Short task:
Show each line of the data below that contains the word "dropdown", copying every such line in full. Only matches with the same uppercase and lowercase letters count.

Given entries:
----

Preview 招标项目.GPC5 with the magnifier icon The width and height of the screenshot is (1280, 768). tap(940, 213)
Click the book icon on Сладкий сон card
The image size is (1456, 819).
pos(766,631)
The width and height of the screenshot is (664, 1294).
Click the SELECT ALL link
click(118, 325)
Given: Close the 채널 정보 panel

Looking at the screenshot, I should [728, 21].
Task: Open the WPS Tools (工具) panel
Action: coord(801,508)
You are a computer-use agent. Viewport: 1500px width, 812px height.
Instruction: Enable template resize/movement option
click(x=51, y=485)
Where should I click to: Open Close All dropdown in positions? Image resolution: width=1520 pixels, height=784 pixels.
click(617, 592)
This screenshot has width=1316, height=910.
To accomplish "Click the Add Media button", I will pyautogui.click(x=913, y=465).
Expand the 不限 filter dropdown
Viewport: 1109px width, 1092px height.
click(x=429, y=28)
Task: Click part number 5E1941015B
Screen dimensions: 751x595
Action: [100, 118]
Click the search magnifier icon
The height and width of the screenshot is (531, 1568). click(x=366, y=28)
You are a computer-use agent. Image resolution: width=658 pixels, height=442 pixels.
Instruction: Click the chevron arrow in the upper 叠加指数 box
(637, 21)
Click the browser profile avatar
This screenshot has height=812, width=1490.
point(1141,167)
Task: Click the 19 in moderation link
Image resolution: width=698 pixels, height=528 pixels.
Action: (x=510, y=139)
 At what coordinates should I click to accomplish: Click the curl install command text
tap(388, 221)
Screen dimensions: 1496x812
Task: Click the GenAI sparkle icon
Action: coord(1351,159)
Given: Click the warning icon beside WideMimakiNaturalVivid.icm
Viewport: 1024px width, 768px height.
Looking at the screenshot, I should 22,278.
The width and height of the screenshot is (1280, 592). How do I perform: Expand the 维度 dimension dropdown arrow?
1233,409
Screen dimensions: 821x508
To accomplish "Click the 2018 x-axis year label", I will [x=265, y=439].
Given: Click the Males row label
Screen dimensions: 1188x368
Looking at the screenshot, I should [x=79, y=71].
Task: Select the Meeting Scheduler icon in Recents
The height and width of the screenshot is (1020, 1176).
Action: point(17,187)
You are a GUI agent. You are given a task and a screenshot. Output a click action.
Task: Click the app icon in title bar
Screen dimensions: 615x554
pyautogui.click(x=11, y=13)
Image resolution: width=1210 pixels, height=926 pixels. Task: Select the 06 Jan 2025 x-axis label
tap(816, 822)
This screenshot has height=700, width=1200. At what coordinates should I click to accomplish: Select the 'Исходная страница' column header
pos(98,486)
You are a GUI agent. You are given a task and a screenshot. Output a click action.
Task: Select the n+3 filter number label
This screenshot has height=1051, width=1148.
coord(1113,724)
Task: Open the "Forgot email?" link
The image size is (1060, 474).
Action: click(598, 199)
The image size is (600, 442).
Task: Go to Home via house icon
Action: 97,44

----

Task solution:
Where should I click to: Open Close All dropdown in positions? Image resolution: width=1520 pixels, height=784 pixels.
Expand the 不限 filter dropdown
The width and height of the screenshot is (1280, 592). How do I perform: Expand the 维度 dimension dropdown arrow?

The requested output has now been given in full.